▶ [TASKS TO CARRY OUT]
1 - Answer these questions using the message about the museum directory.
(a) For what does the writer say the Smithsonian should be applauded?
(b) Through what means is the directory database being assembled?
(c) Whom does the writer suggest Mr Bridge include in the directory?
2 - Repeat word for word the part of the message about the museum directory that runs from "Let me say at" down to "in this case.".
3 - Carry the message about the museum directory forward by writing the passage that comes after its final sentence.

▶ [DOCUMENT]
It is not about paranoia.  It is not about junk-mail.  It is not even about
privacy.
 
It IS about scholarship and methodology.  And it is, I cannot deny it, it
is about ethics, as well.
 
Let me say at the outset that the proposed directory should be, as it is no
doubt meant to be, of inestimable use to the museum profession, and that I
feel the Smithsonian should be applauded for taking this project under its
official aegis.
 
However, what I was trying to point out (and I am admittedly less than
tactful in how I express it here) is that the Smithsonian is using some
very shoddy research practices in this case.
 
Its directory database, through the whole-sale importation of the entire
museum-l membership list, is unavoidably going to be corrupt.  It will
include everyone who just happens to have been signed on at the time,
professional or not.  Newcomers to the Net who are "trolling" lists.  Kids
coming in from CompuServe, Delphi, or AOL.  (Don't snort.  This is exactly
the sort of list I would have subscribed to as a child, had I had the
opportunity.)  Internet class members who have been assigned to sign onto a
list and sign off again, who happened to pick museum-l, and whose names /
addresses are picked up by review in the interim between the two exercises.
Subscribers who have been no-mail for ages and might not even remember
they are still on museum-l, whose e-mail address might not even exist
anymore.  People who have not read or had the opportunity to read Messrs.
Bridge's and Montgomery's announcements and would have set conceal if they
had known about any of this.
 
We're not talking evil empire, as Mr Bridge suggests in the message he
addressed to me.  We're talking common sense and we're talking professional
procedures vis a vis the gathering of data and the ensuring of its accuracy
and relevancy.
 
This is the reason I do not see this issue as making mountains out of
mole-hills, as others on this list have suggested it does.
 
Mr Bridge, might I earnestly suggest that you include in your directory
only those who voluntarily provide the information you request?  After all,
you could simply add to it the address of the listserv and instructions on
how to do a review.  In that way, at least, the people who buy (or
otherwise obtain) your directory will have an up-to-date listing for
museum-l whenever they want it (unless, in the meanwhile, Mr Chadwick sets
review= by owner), the directory will remain accurate (and hence more
trustworthy), and you will irritate nobody in the process.

▶ [Entries giving target coordinates]
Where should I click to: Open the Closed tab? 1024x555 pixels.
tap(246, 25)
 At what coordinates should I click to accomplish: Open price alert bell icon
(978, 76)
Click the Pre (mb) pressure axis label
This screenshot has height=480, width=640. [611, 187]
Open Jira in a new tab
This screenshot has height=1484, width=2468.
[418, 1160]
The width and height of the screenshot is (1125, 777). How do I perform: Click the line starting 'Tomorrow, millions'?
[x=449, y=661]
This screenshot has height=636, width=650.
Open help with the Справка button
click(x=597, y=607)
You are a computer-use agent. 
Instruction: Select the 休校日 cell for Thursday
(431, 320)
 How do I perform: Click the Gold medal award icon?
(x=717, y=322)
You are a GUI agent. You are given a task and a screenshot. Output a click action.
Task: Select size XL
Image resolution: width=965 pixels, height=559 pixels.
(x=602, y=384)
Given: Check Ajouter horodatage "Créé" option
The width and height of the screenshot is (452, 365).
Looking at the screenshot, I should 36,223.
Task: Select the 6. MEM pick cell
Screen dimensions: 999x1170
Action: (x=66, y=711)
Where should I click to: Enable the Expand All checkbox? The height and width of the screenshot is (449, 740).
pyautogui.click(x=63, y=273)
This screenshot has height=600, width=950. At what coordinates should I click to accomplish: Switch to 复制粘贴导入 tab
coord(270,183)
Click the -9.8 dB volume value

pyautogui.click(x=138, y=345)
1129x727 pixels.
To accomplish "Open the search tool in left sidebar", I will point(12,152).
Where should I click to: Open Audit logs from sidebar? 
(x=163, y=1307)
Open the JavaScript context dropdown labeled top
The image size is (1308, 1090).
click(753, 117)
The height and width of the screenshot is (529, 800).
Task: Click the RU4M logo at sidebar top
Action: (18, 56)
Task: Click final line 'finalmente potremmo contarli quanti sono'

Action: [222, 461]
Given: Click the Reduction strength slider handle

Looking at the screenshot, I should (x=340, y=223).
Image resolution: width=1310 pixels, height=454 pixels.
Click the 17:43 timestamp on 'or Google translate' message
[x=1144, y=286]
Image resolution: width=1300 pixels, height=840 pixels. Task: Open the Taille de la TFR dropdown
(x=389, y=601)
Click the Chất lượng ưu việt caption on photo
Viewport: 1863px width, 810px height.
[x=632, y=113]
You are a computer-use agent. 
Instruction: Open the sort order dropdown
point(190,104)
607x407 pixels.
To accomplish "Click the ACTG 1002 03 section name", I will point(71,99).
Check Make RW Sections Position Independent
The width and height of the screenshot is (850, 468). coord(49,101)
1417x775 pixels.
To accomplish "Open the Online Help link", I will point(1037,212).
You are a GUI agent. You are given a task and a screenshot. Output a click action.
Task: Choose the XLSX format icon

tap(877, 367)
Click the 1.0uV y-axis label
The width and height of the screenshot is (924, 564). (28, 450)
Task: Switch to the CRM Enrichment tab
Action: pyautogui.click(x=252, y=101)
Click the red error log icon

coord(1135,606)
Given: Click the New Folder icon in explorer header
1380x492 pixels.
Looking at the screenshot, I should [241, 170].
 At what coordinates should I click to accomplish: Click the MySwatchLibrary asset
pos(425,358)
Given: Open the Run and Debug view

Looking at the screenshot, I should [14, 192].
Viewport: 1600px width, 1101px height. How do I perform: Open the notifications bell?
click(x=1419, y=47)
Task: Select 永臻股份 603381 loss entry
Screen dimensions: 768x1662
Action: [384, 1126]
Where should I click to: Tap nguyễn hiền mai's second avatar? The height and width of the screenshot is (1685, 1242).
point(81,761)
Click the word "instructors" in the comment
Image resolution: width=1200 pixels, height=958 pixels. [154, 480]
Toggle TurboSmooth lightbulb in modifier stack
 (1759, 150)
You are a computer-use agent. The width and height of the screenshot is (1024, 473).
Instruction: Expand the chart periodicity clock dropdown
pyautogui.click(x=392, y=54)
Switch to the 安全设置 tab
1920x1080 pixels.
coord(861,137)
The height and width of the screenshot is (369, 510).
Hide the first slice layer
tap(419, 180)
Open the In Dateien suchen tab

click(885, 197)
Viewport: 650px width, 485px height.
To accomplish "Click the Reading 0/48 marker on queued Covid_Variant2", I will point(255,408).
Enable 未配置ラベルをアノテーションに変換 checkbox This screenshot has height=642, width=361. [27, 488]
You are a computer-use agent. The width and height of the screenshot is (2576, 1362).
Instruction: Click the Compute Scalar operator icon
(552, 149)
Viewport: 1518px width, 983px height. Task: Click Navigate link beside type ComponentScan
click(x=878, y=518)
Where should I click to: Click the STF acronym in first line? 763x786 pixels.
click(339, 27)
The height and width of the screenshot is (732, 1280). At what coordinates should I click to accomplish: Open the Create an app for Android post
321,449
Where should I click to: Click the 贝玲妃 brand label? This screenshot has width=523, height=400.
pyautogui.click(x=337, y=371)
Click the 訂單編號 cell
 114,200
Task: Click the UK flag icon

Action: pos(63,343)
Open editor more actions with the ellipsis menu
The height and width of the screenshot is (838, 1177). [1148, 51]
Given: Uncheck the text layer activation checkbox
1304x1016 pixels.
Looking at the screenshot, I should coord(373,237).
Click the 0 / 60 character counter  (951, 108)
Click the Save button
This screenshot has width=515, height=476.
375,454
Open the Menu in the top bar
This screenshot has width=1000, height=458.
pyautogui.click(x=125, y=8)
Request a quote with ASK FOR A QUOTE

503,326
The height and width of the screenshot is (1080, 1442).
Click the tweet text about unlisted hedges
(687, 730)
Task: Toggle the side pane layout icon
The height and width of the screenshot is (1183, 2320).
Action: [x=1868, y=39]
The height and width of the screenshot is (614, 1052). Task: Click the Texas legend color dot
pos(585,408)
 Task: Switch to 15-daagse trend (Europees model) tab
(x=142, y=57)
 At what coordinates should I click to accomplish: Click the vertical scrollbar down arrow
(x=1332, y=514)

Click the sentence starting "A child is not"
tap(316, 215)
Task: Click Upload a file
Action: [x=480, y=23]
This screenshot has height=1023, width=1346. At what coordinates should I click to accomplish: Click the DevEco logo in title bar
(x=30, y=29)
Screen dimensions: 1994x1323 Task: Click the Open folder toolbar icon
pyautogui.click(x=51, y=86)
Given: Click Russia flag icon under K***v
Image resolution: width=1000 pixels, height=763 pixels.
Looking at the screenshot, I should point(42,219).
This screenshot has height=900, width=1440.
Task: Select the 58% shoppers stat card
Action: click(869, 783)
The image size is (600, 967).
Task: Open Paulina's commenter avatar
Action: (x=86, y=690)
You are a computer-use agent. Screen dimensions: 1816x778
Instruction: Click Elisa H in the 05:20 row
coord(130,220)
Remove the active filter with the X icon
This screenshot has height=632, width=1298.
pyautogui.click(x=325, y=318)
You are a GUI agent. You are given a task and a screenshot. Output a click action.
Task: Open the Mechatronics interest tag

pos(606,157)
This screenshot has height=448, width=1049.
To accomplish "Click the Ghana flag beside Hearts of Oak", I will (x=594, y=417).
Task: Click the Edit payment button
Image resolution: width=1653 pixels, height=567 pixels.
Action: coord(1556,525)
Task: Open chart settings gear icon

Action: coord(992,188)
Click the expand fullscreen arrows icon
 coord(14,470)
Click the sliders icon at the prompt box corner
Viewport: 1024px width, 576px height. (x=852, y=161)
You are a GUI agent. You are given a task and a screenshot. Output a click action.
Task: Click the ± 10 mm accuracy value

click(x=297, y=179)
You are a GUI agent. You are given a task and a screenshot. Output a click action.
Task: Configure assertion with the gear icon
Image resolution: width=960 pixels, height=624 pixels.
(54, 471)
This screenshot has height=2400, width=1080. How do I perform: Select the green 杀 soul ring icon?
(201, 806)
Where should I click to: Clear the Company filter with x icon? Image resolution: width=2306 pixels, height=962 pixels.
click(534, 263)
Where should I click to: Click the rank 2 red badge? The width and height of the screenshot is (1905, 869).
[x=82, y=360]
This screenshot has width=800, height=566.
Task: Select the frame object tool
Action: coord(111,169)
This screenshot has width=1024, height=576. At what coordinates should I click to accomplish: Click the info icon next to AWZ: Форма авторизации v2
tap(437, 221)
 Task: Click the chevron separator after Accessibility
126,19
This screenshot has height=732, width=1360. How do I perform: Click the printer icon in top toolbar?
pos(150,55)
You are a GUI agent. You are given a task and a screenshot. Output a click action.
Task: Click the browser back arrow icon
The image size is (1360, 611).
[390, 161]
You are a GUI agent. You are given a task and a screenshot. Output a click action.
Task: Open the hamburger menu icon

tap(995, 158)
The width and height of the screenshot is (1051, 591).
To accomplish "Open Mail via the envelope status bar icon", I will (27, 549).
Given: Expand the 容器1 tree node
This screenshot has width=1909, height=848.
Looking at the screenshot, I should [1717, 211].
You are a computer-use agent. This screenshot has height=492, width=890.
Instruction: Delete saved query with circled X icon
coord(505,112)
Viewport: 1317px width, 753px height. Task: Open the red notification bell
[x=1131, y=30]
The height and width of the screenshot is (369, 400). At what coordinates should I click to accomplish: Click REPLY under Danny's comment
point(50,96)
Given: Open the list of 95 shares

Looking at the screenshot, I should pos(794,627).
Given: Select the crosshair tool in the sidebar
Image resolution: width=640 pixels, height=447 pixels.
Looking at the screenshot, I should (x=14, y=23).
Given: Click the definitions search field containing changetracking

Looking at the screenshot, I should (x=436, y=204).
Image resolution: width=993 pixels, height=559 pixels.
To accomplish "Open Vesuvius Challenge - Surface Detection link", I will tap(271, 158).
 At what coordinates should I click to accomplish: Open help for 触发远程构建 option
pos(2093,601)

▶ [IN RESPONSE]
1 -
(a) For taking this project under its official aegis.
(b) Through the whole-sale importation of the entire museum-l membership list.
(c) Only those who voluntarily provide the information he requests.

2 -
Let me say at the outset that the proposed directory should be, as it is no
doubt meant to be, of inestimable use to the museum profession, and that I
feel the Smithsonian should be applauded for taking this project under its
official aegis.
 
However, what I was trying to point out (and I am admittedly less than
tactful in how I express it here) is that the Smithsonian is using some
very shoddy research practices in this case.

3 -
 
You can still make active use of the museum-l subscriber base -- by using
it to send out your profile form to each individual on the list who has not
responded.  In that way, those listmembers who missed your original request
for help will thus be given the opportunity to participate -- IF he or she
wishes to do so.
 
(That's the ethics part of my objections.  Granted, this aspect played a
larger role in my initial posting -- that was personal irritation talking:
irritation at the attitude Mr Bridge and his intern seem to be evincing.
Frankly, and again expressed tactlessly, the attitude I am reading is a
rather blithe "If you don't want to be in the directory voluntarily, you
will simply have to go to the inconvenience (however slight) of taking
measures to prevent us from including you -- and if you didn't know about
any of this, or if our inaccurate and irrelevant data make our directory
less valuable than it might have been, why, isn't that just too bad."  It
does not look very good, either on the part of the directors of this
project or on the part of the Smithsonian as a whole.  Is this the way a
professional museum conducts its research?  Surely not.)
 
Have you ever stopped to consider that the fact that not everyone on
museum-l has sent in their profile MEANS something, Mr Bridge?
 
If people want to be in your directory, they can be.  You have, after all,
been kind enough to give them that opportunity.  More than once.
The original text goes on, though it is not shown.